Kegiatan edukasi digelar di Aula SD Muhammadiyah 1 Gresik, dihadiri oleh puluhan guru dan tenaga kependidikan mengikuti sosialisasi. Yang dikemas secara interaktif, oleh Unit Keamanan dan Keselamatan (Kamsel) Satlantas Polres Gresik. Yang dipimpin Kanit Kamsel Satlantas Polres Gresik, Ipda Andreas Dwi A, mengajak para peserta memahami. Keselamatan di jalan bukan sekadar kepatuhan terhadap aturan, melainkan bentuk penghargaan terhadap nyawa diri sendiri maupun pengguna jalan lainnya.

“Keselamatan di jalan bukan hanya soal menghindari tilang, yang lebih penting adalah bagaimana kita menjaga diri sendiri dan menghormati hak hidup orang lain, dengan berkendara secara aman dan bertanggung jawab,” ujar Ipda Andreas.

Kasat Lantas Polres Gresik, AKP Nur Arifin mengatakan, bahwa pendekatan preventif melalui edukasi.
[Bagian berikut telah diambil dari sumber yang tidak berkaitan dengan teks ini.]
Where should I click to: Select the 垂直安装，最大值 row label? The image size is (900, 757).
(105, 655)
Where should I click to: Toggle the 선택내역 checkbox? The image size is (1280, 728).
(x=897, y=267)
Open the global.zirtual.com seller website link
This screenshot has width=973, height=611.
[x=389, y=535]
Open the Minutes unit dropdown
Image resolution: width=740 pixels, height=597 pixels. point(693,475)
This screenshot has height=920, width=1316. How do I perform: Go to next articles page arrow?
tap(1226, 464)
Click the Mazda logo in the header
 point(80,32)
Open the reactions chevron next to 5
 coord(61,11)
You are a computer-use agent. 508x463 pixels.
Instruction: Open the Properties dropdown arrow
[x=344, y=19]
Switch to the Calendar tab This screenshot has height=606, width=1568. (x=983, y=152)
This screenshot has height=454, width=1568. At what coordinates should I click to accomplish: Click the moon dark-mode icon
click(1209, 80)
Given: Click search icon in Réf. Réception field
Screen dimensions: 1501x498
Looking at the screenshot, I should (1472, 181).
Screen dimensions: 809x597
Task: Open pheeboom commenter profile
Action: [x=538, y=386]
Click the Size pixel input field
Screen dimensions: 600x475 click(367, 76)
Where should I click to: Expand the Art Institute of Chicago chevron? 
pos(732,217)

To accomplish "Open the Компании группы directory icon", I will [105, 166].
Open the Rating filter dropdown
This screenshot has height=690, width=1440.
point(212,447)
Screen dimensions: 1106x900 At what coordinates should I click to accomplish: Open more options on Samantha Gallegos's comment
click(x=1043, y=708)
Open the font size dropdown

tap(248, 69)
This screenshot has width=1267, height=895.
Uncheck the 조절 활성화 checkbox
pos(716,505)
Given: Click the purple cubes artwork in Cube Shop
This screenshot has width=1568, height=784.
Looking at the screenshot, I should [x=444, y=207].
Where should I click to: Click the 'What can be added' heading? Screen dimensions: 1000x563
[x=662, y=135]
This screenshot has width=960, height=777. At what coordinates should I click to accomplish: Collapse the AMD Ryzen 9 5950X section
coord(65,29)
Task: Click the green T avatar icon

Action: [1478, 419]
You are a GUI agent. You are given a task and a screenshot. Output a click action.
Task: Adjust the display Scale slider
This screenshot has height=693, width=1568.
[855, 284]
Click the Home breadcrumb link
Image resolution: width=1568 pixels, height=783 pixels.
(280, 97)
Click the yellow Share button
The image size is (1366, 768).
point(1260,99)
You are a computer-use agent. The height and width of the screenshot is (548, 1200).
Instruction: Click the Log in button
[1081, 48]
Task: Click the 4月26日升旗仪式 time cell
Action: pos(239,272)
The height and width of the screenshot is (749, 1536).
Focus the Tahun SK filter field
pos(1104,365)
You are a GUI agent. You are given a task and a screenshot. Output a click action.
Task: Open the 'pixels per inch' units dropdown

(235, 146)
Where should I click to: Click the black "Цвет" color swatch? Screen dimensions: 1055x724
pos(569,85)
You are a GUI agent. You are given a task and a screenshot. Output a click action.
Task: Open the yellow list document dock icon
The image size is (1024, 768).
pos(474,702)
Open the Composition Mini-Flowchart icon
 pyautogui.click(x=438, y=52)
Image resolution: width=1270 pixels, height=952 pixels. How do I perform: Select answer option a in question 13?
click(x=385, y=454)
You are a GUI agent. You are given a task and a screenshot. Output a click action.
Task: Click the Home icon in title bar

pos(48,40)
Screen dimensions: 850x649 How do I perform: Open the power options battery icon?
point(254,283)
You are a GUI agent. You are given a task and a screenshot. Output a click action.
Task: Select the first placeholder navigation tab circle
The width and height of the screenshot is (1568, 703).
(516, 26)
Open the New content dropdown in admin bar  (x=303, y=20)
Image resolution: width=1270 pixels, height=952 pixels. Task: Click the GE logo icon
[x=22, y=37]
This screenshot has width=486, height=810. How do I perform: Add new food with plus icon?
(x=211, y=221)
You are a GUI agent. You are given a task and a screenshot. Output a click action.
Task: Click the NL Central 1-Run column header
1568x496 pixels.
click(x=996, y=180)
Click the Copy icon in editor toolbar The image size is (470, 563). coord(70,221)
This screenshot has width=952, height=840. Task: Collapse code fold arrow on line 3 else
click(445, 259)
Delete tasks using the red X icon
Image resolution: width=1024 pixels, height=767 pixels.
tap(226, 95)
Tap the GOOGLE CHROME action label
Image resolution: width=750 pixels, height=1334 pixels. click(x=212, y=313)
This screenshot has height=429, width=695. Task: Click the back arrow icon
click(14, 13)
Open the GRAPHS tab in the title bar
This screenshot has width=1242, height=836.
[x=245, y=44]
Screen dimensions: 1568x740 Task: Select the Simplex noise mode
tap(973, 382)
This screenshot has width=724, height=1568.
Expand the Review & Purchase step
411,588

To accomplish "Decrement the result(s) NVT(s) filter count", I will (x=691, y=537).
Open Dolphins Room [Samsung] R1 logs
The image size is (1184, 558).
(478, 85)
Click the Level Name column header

Merupakan langkah strategis, dalam membangun budaya tertib berlalu lintas secara berkelanjutan. Dan guru memiliki peran penting sebagai teladan bagi para siswa, perilaku sederhana seperti menggunakan helm dengan benar. Mematuhi rambu, hingga disiplin saat berkendara, akan menjadi contoh nyata yang mudah ditiru oleh anak-anak.

Berita Terkait :  PLN Mengajar Hadir di SMAN 1 Probolinggo, Tanamkan Literasi Kelistrikan dan Motivasi Meraih Mimpi

“Membangun budaya keselamatan, tidak bisa dilakukan hanya melalui penegakan hukum. Dibutuhkan kolaborasi semua pihak, terutama para guru yang setiap hari berinteraksi dengan anak-anak. Mereka adalah agen perubahan yang mampu menanamkan karakter disiplin dan tertib sejak dini,” ungkapnya.

Ditambahkan AKP Nur Arifin, bahwa melalui program Polantas Menyapa, Satlantas Polres Gresik, berharap para guru mampu menjadi pelopor keselamatan berlalu lintas. Sehingga pesan-pesan tentang pentingnya disiplin di jalan, tidak hanya berhenti di ruang kelas. Tetapi juga terbawa ke lingkungan keluarga dan masyarakat, dengan demikian, budaya tertib berlalu lintas. Dapat tumbuh menjadi kebiasaan yang mengakar, dan diwariskan kepada generasi berikutnya. [kim.wwn]

Berita Terkait

LEAVE A REPLY

Please enter your comment!
Please enter your name here

spot_img

Follow Harian Bhirawa

0FansLike
0FollowersFollow
0FollowersFollow

Berita Terbaru

error: Content is protected !!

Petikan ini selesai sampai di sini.